Let's have a look at an application metrics which tracks both the actuator /metrics endpoint and kubectl top:
- JVM total metric (heap/nonheap) - AVG 478MB:
This metric which uses Spring’s jvm.memory.used alongside the committed and max usage allowed reveal that our heap + our nonheap memory used an average of 478MB overtime and show a spike of usage in the last day.
- Kubectl top metric - AVG 862MB:
However, the kubectl’s Working Set memory metric reveals a significant difference of roughly 400MB (mostly due to OS space).
Out-Of-Memory (OOM)
The infamous Out Of Memory (OOM) error is a common case in JVM. When forgetting to properly set the -Xms and -Xmx parameters to define a suitable size to our heap, the OOM can easily be reached given the default heap size might be only 25% (depending on your java version and total size).
However, defining JVM params when running in a pod is not enough.
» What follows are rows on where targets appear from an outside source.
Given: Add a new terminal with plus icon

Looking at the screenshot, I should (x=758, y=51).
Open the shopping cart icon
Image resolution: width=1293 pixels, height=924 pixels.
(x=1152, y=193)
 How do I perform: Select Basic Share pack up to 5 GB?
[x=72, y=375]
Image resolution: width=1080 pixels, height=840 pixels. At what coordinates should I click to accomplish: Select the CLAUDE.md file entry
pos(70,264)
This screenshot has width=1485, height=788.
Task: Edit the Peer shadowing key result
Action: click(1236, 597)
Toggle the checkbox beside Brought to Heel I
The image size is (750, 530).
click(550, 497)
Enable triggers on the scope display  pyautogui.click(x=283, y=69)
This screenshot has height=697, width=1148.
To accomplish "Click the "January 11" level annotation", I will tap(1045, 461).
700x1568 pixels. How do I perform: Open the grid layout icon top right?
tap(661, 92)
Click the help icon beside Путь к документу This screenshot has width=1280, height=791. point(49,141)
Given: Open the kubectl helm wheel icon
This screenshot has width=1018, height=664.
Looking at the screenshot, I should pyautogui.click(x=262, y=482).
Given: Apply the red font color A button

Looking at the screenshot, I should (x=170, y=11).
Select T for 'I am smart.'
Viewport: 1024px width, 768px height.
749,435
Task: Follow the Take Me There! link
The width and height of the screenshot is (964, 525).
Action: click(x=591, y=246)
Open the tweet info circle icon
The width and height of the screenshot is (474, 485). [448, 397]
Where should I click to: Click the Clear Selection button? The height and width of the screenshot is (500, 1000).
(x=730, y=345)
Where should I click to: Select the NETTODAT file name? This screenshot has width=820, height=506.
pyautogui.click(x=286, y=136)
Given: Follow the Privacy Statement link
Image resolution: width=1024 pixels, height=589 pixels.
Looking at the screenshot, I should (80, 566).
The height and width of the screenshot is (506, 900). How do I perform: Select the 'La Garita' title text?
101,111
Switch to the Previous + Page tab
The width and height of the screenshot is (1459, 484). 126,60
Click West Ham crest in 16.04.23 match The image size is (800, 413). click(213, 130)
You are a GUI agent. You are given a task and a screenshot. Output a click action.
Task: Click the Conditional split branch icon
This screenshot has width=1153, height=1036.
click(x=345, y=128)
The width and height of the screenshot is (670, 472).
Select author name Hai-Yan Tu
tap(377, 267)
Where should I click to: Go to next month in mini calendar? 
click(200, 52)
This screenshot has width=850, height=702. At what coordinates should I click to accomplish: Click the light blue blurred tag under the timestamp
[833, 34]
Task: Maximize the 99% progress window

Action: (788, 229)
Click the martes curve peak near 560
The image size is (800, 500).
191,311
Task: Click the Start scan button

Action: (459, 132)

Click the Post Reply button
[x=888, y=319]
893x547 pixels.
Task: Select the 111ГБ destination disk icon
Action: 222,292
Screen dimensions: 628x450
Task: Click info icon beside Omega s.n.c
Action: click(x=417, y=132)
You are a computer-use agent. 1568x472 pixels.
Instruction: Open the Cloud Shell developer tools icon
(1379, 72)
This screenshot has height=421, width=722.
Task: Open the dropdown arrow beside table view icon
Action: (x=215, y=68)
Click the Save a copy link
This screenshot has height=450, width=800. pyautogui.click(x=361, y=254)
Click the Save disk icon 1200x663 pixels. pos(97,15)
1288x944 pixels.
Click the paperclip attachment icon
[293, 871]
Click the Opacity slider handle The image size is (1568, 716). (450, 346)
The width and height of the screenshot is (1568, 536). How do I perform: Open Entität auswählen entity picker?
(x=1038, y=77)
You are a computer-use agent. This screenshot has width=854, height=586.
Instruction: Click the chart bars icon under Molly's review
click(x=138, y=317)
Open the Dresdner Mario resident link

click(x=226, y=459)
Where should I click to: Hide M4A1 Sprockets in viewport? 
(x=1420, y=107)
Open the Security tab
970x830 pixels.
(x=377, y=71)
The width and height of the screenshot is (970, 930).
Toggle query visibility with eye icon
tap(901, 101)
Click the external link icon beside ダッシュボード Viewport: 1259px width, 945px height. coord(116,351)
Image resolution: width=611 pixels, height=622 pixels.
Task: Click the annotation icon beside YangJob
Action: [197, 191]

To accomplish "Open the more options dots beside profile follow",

We should also use Kubernetes resource limits in a relative way to let our app grow in spikes and rush hours.
Kubernetes resource limits provides us the ability to request an initial size to our pod, and also set a limit which will be the max memory and CPU this pod is allowed to grow (limits are not a promise - they will be supplied only if the node has enough resources, only the requests is a promise).
As a rule of thumb, since the limits are not a promise, it's good practice to assign the minimum heap space (-Xms) as equal to the maximum heap space allowed (-Xmx). This will ensure the estimated usage we need for our heap will be available. A pod which will hit the max size specified in it’s deployment, will encounter (yet again) OOM and crash our pod. This can happen even if our heap space has not been maxed yet!
Given the above, when configuring our dashboard it’s recommended to monitor both of the above metrics (JVM space and Kubernetes top), and set a reasonable threshold that will notify us when either JVM space is running out or the overall memory of the application is not as expected. If we find the spike on time, we can either add additional replicas of our pod until the load decreases or at least have spare time to investigate the source of the load and release a fix.